#### SEZIONE DI TESTO
▼▼▼
| Autore | Giulio Carpioni |
|---|---|
| Periodo | (Venezia? 1613 circa - Vicenza 1678) |
| Supporto | Tela, 320x495 |
| Inventario | A 330 |
L’opera, collocata un tempo insieme ai lunettoni di Francesco Maffei e di Jacopo Bassano nella sala del Consiglio del Palazzo del Podestà di Vicenza, risale al 1647.
Si tratta della prima delle due grandi tele (la seconda raffigura la Glorificazione del podestà Girolamo Bragadin, Inv. A 328) dipinte da Giulio Carpioni per il Palazzo podestarile vicentino. Con questi dipinti l’artista si pone in competizione diretta con Maffei, affrontando però una tematica a lui poco congeniale, lontana dal suo repertorio più caratteristico.
▲▲▲
#### DATI DISPONIBILI
▼▼▼
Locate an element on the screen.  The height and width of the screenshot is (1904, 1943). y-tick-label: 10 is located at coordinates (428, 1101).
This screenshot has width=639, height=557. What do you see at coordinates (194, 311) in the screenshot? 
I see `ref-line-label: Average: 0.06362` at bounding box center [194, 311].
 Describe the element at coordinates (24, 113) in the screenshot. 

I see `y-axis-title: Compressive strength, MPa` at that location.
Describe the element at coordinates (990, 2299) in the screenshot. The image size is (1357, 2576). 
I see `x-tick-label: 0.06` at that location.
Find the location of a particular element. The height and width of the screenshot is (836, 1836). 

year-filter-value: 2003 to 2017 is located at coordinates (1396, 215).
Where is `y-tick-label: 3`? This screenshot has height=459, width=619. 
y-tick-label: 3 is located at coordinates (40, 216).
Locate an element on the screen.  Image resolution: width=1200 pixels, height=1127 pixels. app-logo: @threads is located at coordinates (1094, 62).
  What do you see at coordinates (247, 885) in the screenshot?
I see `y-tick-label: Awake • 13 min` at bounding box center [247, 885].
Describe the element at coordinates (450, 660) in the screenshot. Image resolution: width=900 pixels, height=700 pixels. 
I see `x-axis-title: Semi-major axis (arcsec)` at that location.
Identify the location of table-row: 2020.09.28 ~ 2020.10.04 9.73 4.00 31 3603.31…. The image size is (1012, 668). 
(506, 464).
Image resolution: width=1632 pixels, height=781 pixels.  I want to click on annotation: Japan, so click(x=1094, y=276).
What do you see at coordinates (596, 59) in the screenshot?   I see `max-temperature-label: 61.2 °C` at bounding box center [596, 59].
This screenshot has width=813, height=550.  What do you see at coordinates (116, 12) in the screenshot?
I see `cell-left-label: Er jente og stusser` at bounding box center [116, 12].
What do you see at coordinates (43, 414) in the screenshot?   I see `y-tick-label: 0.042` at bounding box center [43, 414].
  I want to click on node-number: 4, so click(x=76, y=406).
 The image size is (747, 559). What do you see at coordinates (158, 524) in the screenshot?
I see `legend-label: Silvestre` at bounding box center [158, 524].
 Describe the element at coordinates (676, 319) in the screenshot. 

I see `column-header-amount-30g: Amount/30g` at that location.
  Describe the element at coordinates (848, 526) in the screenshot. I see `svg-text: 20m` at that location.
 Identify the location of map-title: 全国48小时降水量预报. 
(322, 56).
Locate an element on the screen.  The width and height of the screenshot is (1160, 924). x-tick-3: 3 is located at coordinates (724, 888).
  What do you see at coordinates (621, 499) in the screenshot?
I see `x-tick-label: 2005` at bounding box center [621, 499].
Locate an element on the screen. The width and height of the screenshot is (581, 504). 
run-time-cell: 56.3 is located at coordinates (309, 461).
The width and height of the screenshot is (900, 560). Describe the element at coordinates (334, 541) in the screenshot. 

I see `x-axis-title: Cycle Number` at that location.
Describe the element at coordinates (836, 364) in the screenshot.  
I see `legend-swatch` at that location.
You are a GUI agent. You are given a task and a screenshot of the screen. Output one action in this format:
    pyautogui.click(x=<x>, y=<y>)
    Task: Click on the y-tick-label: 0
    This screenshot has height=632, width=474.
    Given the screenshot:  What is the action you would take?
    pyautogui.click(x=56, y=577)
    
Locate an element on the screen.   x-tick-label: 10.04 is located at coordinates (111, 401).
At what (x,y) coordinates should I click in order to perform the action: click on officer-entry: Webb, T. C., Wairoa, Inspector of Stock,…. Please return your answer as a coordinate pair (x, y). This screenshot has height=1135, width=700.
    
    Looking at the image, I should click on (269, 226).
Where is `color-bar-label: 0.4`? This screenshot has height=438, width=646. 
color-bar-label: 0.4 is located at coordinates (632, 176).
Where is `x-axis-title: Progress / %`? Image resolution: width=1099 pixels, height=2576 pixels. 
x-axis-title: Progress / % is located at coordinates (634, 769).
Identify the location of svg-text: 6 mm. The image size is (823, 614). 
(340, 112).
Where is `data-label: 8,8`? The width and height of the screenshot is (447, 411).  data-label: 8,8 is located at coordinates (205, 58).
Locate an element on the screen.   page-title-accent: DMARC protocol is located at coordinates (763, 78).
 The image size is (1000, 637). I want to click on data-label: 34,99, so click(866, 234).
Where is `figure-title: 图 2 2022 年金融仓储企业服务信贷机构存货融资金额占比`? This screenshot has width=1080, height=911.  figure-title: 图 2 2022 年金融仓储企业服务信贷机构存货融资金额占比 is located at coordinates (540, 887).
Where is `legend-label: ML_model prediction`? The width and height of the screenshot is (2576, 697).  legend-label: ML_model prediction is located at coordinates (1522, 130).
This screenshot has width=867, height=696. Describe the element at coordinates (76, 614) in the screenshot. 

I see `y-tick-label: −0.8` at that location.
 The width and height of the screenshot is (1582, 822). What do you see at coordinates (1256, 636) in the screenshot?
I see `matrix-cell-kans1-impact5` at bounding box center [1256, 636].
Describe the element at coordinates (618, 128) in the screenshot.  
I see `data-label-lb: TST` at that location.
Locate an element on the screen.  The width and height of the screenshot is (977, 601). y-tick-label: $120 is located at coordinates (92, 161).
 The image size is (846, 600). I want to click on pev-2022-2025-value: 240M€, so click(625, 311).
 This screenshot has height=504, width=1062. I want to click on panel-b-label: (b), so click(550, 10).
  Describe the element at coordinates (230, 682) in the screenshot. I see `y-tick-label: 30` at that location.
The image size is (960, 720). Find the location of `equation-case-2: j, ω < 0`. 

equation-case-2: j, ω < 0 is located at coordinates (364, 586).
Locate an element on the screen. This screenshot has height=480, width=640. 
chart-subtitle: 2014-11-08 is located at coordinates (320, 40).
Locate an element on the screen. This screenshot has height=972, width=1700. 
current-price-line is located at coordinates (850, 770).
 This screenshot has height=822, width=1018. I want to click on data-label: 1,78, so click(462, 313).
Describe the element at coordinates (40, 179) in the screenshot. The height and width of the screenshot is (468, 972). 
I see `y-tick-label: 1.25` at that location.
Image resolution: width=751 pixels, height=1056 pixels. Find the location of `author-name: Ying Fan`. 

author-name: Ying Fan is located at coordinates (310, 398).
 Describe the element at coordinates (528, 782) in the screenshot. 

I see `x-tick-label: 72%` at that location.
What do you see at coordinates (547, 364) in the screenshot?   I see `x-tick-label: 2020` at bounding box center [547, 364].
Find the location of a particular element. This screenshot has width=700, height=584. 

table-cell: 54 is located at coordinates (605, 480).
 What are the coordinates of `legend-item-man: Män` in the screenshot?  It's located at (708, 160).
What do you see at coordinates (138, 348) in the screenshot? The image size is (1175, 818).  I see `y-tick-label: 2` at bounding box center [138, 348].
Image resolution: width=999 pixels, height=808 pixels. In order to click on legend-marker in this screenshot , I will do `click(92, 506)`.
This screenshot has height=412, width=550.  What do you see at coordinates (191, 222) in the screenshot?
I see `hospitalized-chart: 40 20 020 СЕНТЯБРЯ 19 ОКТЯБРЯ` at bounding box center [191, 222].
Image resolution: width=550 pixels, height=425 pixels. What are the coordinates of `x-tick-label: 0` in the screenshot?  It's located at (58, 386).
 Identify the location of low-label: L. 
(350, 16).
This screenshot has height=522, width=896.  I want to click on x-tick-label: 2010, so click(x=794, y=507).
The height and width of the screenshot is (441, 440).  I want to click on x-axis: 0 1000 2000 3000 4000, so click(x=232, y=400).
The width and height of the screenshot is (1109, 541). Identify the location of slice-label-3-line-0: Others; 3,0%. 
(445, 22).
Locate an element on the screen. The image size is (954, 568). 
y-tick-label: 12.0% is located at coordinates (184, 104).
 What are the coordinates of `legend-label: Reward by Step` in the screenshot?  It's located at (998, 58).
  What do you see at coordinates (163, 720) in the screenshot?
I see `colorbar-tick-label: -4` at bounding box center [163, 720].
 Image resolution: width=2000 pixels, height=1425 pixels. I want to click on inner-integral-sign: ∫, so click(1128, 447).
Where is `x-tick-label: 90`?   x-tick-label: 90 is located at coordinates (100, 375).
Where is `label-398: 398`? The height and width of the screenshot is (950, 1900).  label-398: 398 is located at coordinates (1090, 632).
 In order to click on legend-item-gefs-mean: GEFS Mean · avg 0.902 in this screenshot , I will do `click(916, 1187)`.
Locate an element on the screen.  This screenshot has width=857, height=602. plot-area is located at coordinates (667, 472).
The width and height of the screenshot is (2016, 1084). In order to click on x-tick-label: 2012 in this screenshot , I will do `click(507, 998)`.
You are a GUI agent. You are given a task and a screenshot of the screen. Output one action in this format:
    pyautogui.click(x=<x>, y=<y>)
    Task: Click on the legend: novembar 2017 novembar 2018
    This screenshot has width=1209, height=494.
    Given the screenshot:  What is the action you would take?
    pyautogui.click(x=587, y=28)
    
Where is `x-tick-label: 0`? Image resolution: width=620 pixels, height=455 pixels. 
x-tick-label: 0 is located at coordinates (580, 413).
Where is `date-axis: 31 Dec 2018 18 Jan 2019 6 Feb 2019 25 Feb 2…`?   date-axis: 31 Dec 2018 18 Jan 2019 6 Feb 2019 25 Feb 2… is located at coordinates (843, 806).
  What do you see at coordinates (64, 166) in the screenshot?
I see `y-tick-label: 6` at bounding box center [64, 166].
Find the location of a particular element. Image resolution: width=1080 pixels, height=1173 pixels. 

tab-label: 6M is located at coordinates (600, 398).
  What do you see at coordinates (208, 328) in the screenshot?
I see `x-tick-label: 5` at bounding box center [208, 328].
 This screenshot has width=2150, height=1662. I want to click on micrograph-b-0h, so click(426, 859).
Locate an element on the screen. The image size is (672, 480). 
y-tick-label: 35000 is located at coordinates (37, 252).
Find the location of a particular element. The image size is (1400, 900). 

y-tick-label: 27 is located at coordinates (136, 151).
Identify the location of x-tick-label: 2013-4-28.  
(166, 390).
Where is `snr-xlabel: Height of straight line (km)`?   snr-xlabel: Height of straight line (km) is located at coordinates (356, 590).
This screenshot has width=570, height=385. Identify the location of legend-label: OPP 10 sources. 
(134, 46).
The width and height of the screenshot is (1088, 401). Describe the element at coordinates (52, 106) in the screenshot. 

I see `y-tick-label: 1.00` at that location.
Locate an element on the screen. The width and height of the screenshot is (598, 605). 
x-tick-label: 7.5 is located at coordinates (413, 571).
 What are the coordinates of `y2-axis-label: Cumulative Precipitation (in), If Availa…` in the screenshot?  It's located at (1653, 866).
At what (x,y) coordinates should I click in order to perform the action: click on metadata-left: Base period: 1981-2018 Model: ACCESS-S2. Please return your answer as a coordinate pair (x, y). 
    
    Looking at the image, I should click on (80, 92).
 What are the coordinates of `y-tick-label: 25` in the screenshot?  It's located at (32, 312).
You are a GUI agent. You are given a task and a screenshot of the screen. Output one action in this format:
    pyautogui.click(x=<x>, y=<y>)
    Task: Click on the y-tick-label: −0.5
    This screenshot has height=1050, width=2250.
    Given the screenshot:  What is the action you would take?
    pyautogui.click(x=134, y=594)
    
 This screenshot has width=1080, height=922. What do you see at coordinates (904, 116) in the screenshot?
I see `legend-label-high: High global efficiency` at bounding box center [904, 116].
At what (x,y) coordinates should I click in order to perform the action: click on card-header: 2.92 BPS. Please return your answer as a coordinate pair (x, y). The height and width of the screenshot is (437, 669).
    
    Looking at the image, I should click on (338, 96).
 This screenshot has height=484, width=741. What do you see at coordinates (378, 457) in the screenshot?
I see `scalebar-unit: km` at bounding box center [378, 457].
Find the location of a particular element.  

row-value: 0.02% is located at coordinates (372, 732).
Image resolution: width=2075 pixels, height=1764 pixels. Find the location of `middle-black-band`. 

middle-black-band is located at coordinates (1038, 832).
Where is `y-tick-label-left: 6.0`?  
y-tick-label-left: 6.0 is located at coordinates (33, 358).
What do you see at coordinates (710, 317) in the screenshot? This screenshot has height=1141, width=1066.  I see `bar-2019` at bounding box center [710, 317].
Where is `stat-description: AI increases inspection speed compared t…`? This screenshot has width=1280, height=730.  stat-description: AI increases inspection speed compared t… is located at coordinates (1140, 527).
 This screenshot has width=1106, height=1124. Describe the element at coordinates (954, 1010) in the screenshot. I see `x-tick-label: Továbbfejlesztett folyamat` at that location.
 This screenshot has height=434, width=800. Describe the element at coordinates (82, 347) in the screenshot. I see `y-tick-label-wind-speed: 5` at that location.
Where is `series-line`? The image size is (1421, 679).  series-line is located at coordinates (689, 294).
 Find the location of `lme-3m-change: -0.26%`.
▲▲▲
#### COMPITI DELL'ESERCIZIO
a. Ripeti il passo della scheda sul dipinto di Carpioni che inizia con "Si tratta della" e termina con "repertorio più caratteristico.".
b. A quale anno risale l'opera descritta nella scheda sul dipinto di Carpioni?
c. Prosegui la scheda sul dipinto di Carpioni a partire dalla sua ultima frase.
In questo esercizio i record non hanno alcun ruolo.

#### RISPOSTE AI COMPITI
a.
Si tratta della prima delle due grandi tele (la seconda raffigura la Glorificazione del podestà Girolamo Bragadin, Inv. A 328) dipinte da Giulio Carpioni per il Palazzo podestarile vicentino. Con questi dipinti l’artista si pone in competizione diretta con Maffei, affrontando però una tematica a lui poco congeniale, lontana dal suo repertorio più caratteristico.

b. L'opera risale al 1647.

c.
La scena, particolarmente affollata, vede ritratto il podestà Vincenzo Dolfin che induce due eleganti figure femminili, rappresentanti la Pace e la Città, a stringersi la mano in segno di pacificazione. La riconciliazione delle due donne avviene al cospetto di un vecchio coronato, con lo scettro, il cappello cardinalizio e il corno dogale veneziano simbolo del potere politico e religioso e alla presenza delle personificazioni della Giustizia, che regge una bilancia, dell’Eternità e della Discordia, sconfitta e perciò riversa al suolo. La Fama, che si libra in cielo al fianco della Fortuna (la figura calva sulla destra) spiegando le sue grandi ali, scaccia al suono della tromba i vizi e domina una figura maschile con la stella sul capo e riversa ai suoi piedi che allude al Destino malvagio.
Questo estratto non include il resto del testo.